--- RECORDS TO USE ---
━━━━━━━━━━━━━━━━━━━━
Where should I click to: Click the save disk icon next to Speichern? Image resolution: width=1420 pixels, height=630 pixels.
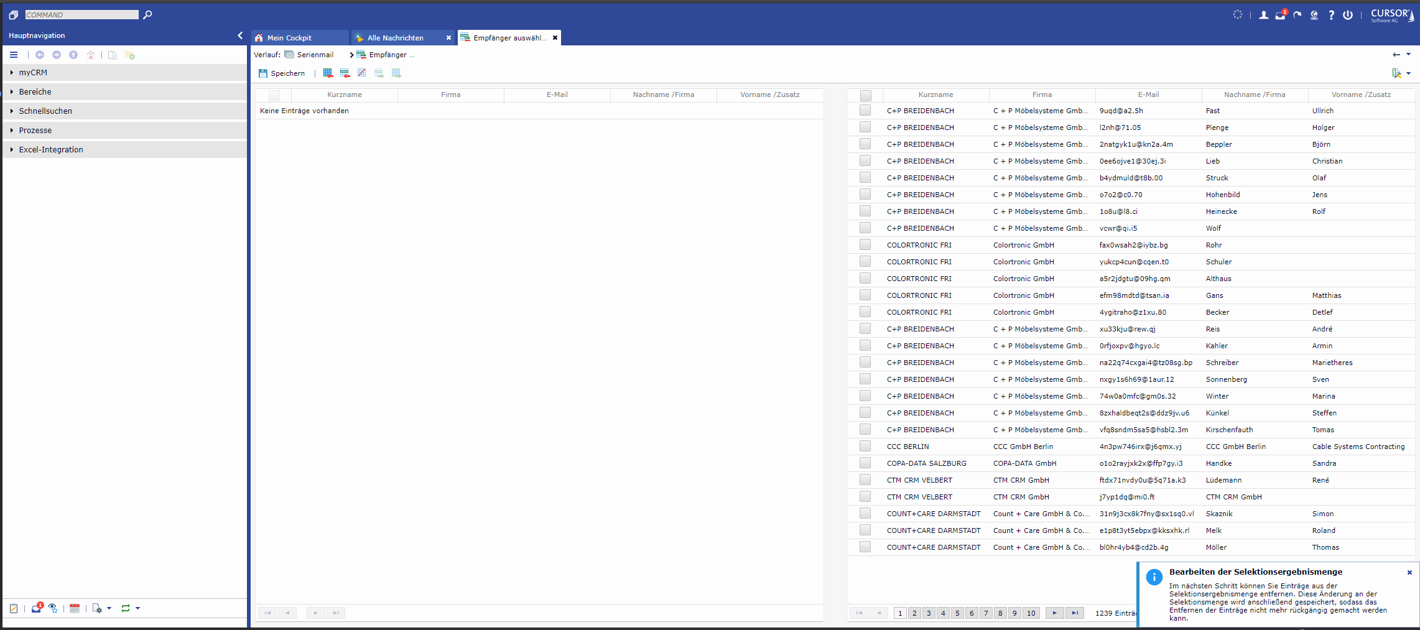point(262,73)
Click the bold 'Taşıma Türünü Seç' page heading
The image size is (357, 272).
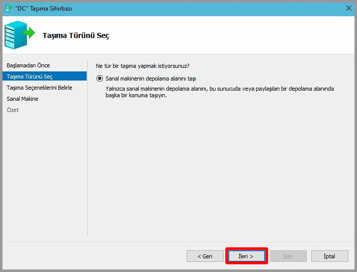coord(76,35)
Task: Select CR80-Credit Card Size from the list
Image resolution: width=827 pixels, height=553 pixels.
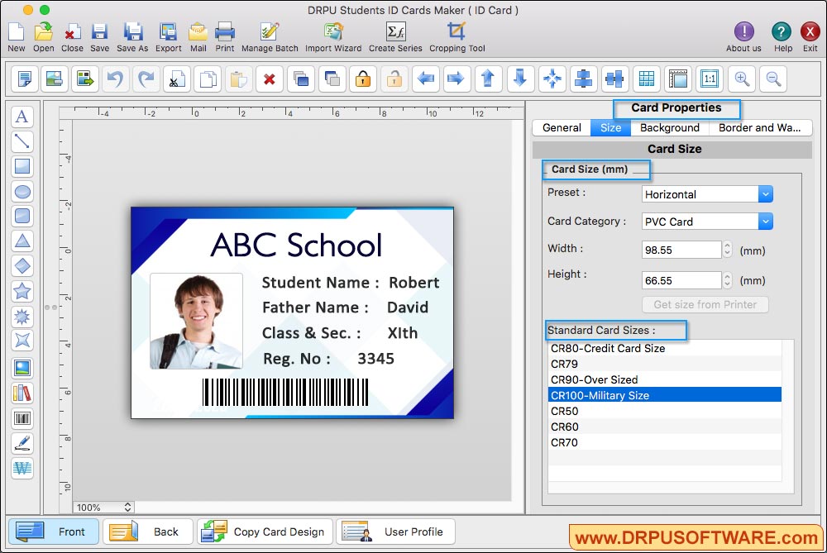Action: pyautogui.click(x=608, y=348)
━━━━━━━━━━━━━━━━━━━━
--- PROBLEM DESCRIPTION ---
Reproduce every entry word for word, but omit the pictures.

--- RESULT OF THIS TASK ---
Where should I click to: Click the save disk icon next to Speichern? Image resolution: width=1420 pixels, height=630 pixels.
point(262,73)
Click the bold 'Taşıma Türünü Seç' page heading
The image size is (357, 272).
coord(76,35)
Task: Select CR80-Credit Card Size from the list
Image resolution: width=827 pixels, height=553 pixels.
Action: pyautogui.click(x=608, y=348)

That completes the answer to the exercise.